◆ SHORT EXERCISE 1:
According to the kernel patch, which header file does it modify?
◆ SHORT EXERCISE 2:
Render the entries from the line containing "You are a computer-use agent." to the line containing "coord(839,15)" as a JSON list of strings, one per line, leaving out blank lines and the pictures.

◆ EXTRACTED TEXT:
• • • • • • •

Index: vanilla-2.6.15/include/asm-i386/system.h
===================================================================
--- vanilla-2.6.15.orig/include/asm-i386/system.h
+++ vanilla-2.6.15/include/asm-i386/system.h
@@ -352,67 +352,6 @@ static inline unsigned long long __cmpxc
 
 #endif
     
-#ifdef __KERNEL__
-struct alt_instr { 
-	__u8 *instr; 		/* original instruction */
-	__u8 *replacement;
-	__u8  cpuid;		/* cpuid bit set for replacement */
-	__u8  instrlen;		/* length of original instruction */
-	__u8  replacementlen; 	/* length of new instruction, <= instrlen */ 
-	__u8  pad;
-}; 
-#endif
-
-/* 
- * Alternative instructions for different CPU types or capabilities.
- * 
- * This allows to use optimized instructions even on generic binary
- * kernels.
- * 
- * length of oldinstr must be longer or equal the length of newinstr
- * It can be padded with nops as needed.
- * 
- * For non barrier like inlines please define new variants
- * without volatile and memory clobber.

• • • • • • •

◆ PROVIDED RECORDS:
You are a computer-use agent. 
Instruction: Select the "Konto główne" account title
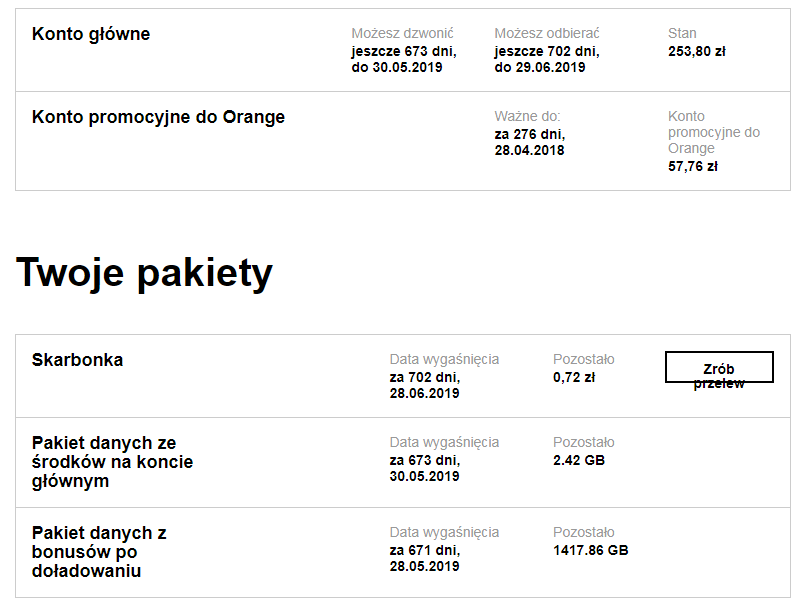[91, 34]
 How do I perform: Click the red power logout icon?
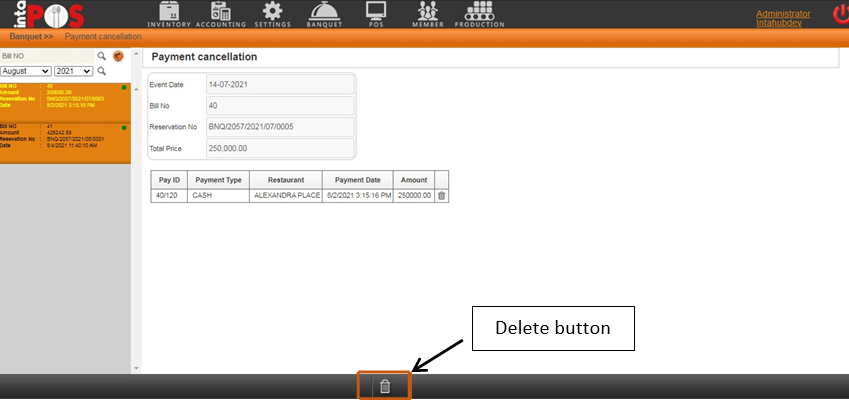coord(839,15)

• • • • • • •

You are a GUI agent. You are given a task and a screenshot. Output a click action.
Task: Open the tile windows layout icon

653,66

• • • • • • •

◆ SOLUTION 1:
vanilla-2.6.15/include/asm-i386/system.h

◆ SOLUTION 2:
[
  "You are a computer-use agent. ",
  "Instruction: Select the \"Konto główne\" account title",
  "[91, 34]",
  " How do I perform: Click the red power logout icon?",
  "coord(839,15)"
]